For her shroud these deliberate men used strippings of canvas from the tent, and then, carrying her up the bare and sandy slope, they lowered her into the grave next to the one of the cowboy.

Again Casey made a sign of the cross. He worked longer at the filling in than his comrade, and patted the mound of sand hard and smooth. When he finished, his pipe was out. He relighted it.

“Wal, Beauty Stanton, shure yez hev a cleaner grave than yez hed a bed.... Nice white desert sand.... An’ prisintly no man will ivir know where yez come to lay.”

The laborers shouldered their spades and plodded away.

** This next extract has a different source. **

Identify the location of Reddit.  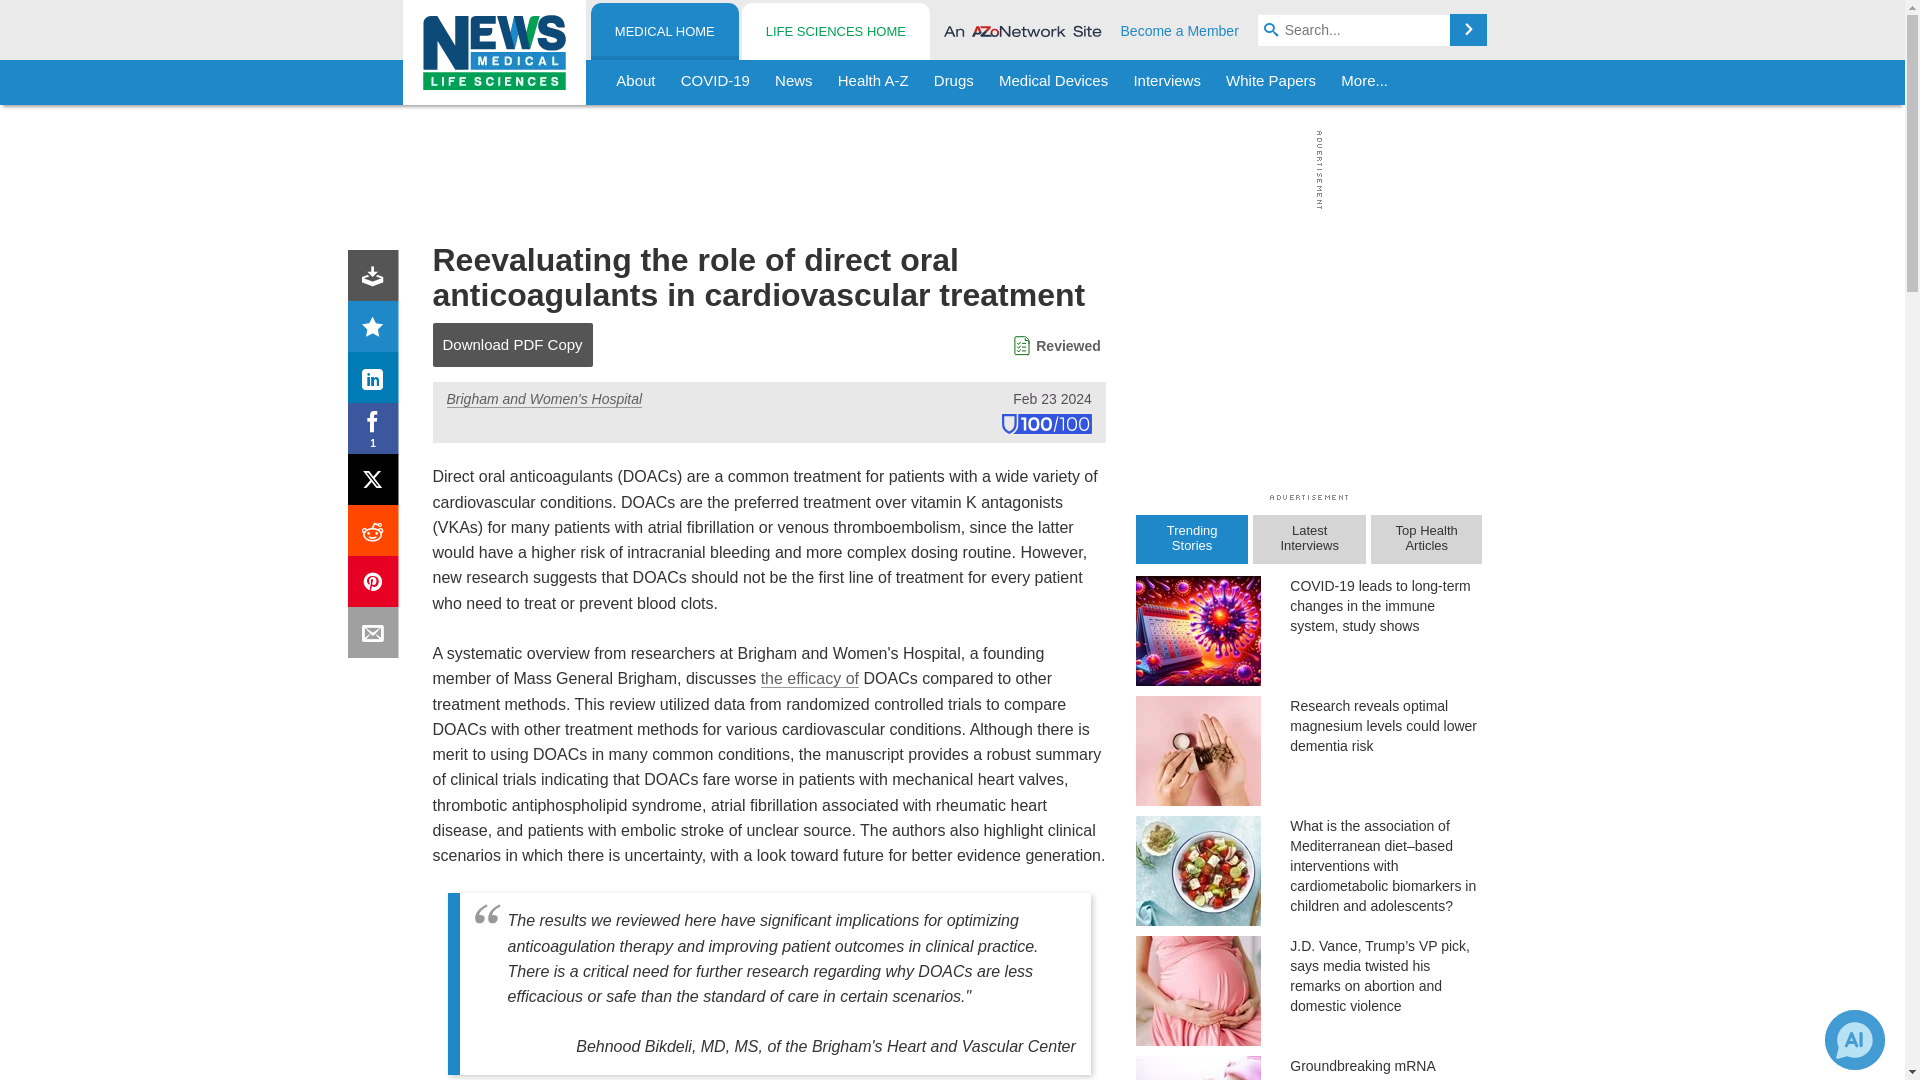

The wind blew steadily in from the desert seeping the sand in low, thin sheets. Afternoon waned, the sun sank, twilight crept over the barren waste. There were no sounds but the seep of sand, the moan of wind, the mourn of wolf. Loneliness came with the night that mantled Beauty Stanton’s grave. Shadows trooped in from the desert and the darkness grew black. On that slope the wind always blew, and always the sand seeped, dusting over everything, imperceptibly changing the surface of the earth. The desert was still at work. Nature was no respecter of graves. Life was nothing. Radiant, cold stars blinked pitilessly out of the vast blue-black vault of heaven. But there hovered a spirit beside this woman’s last resting-place—a spirit like the night, sad, lonely, silent, mystical, immense.